#### Source text

Don and Mutt both have serious suggestions as to why this problem could be happening.

If the lights are hanging higher or lower from one room to the next, this could also be a big difference. 

If the plants were different ages, say one group was put in  after 4 weeks of veg and the other room was put in after 5 weeks, you end up with a more mature plant. Which is capable of almost always putting out more bud. 

More veg time even by just a few days or a week or two could change the amount of bud per plant. Even if everything is the same across the board as you imply, just doubled.


My suggestion is, whatever love you are giving room 1 that you're not giving room 2, STOP IT NOW!

Thin out unnecessary growth in plants in room 1.

Lower the lights if you can if there is a difference between the two rooms. 

Try to fill both rooms with clones the same veg age if possible.

Try to fill both rooms with the same strains if you haven't already.

Ensure that temperature and humidity is the same in each room.

########
#### Data records

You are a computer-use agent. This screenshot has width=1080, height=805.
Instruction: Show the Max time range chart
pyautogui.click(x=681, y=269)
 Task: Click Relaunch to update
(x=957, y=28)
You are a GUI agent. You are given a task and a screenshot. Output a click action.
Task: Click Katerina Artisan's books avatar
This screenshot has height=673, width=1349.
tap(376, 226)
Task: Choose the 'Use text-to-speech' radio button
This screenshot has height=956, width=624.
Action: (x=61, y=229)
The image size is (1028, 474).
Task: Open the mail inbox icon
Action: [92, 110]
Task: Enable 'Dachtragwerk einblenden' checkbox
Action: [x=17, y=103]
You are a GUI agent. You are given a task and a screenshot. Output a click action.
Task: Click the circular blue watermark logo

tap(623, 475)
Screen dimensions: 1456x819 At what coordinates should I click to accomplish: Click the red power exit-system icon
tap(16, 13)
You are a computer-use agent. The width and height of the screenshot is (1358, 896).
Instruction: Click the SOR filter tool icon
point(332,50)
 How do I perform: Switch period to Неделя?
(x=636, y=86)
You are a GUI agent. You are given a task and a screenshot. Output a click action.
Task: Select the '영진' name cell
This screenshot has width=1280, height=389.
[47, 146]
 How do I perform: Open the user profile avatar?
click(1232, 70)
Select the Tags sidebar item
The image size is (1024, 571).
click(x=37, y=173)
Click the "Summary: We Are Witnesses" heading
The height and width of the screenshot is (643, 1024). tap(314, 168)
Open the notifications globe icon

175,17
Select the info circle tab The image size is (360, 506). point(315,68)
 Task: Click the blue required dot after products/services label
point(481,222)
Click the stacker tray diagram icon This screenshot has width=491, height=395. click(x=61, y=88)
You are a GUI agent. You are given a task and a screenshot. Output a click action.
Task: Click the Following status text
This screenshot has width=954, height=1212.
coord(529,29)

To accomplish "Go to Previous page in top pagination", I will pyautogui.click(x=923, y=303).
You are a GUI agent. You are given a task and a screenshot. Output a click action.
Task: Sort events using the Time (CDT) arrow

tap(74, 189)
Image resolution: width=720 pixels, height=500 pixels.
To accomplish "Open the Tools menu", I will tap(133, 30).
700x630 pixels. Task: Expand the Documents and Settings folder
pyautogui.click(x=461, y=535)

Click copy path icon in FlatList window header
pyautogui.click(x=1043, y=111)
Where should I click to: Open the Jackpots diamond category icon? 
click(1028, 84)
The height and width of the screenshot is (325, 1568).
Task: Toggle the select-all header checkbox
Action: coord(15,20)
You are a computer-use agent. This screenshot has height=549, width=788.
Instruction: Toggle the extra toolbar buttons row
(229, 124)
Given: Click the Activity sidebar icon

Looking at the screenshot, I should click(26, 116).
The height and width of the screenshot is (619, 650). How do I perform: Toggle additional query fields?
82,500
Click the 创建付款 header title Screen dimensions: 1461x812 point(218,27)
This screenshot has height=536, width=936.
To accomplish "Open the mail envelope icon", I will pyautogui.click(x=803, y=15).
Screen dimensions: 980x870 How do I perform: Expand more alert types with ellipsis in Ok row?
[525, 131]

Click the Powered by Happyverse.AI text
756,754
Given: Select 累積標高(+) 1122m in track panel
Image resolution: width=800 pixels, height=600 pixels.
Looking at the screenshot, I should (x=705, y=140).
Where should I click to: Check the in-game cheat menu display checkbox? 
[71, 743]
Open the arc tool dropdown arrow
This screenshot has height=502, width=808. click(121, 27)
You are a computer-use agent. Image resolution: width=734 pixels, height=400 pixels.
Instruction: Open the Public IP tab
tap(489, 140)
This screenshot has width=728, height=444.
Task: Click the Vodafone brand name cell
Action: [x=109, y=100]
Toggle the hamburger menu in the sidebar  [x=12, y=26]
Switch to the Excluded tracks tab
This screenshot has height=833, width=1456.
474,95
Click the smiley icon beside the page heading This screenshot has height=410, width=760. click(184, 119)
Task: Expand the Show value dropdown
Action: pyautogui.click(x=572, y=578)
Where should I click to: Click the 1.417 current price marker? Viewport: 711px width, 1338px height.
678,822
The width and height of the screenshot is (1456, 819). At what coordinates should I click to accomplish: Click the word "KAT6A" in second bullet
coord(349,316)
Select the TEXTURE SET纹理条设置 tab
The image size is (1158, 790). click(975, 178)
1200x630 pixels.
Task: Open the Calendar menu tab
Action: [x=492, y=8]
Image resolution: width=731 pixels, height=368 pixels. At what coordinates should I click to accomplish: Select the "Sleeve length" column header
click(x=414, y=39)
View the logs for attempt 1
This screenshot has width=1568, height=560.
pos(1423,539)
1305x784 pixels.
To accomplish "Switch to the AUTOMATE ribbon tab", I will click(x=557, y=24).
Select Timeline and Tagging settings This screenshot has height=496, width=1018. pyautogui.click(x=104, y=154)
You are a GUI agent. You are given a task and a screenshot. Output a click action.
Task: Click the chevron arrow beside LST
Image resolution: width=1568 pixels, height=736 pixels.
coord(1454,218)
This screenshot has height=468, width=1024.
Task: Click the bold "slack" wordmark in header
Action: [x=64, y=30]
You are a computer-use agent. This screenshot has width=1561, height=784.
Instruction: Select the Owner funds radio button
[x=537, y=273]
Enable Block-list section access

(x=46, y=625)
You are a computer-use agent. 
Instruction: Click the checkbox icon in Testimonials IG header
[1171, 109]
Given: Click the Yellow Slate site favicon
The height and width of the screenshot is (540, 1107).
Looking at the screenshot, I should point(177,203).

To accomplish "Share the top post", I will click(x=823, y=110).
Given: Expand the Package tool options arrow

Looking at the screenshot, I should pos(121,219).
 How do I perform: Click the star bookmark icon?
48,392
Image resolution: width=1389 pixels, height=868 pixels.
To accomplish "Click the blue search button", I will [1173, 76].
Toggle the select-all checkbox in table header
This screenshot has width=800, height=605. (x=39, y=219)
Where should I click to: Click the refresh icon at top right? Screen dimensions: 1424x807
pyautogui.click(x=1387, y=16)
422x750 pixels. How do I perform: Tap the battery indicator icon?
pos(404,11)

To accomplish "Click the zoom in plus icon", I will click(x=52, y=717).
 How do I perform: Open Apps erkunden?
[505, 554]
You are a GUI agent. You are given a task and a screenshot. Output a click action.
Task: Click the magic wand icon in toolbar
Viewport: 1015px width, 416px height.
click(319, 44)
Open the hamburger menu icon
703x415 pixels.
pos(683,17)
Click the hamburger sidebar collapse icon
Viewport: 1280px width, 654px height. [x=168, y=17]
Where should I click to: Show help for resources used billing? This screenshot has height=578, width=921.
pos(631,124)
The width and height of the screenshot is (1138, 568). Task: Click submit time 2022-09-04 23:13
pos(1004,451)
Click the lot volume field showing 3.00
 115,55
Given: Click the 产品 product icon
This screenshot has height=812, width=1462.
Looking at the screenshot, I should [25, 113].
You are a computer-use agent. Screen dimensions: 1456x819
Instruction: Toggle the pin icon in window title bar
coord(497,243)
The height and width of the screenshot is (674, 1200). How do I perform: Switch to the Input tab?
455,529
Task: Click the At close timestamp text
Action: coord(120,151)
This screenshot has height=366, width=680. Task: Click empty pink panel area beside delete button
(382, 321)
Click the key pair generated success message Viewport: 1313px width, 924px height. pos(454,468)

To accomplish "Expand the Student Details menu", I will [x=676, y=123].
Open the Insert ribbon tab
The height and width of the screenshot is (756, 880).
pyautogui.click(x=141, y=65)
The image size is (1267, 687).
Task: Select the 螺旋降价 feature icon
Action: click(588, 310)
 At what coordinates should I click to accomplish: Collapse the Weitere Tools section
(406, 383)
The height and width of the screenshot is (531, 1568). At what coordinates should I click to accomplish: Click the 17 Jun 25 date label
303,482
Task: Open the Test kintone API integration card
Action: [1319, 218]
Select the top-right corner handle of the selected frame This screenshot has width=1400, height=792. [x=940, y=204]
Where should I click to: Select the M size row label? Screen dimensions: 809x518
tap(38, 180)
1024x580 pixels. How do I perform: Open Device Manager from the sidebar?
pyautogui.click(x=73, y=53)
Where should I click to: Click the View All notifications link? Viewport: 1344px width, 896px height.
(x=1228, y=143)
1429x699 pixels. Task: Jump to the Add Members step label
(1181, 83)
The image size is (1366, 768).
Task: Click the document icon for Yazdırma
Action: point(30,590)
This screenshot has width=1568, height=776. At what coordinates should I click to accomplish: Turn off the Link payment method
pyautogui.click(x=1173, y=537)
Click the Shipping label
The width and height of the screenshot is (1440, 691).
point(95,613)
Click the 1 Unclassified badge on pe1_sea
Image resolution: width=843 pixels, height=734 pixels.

########

● **Jobs**
a. In the forum post on the two grow rooms, why could a difference in veg time between the rooms change the yield? Answer in one to three sentences.
b. Echo the part of the forum post that opens with the words "Don and Mutt" and closes with "STOP IT NOW!".

● **Per-task outputs**
a. Plants given more veg time before going into a room end up more mature, and a more mature plant is almost always capable of putting out more bud. Even a few extra days or a week or two of veg could change the amount of bud per plant.

b.
Don and Mutt both have serious suggestions as to why this problem could be happening.

If the lights are hanging higher or lower from one room to the next, this could also be a big difference. 

If the plants were different ages, say one group was put in  after 4 weeks of veg and the other room was put in after 5 weeks, you end up with a more mature plant. Which is capable of almost always putting out more bud. 

More veg time even by just a few days or a week or two could change the amount of bud per plant. Even if everything is the same across the board as you imply, just doubled.


My suggestion is, whatever love you are giving room 1 that you're not giving room 2, STOP IT NOW!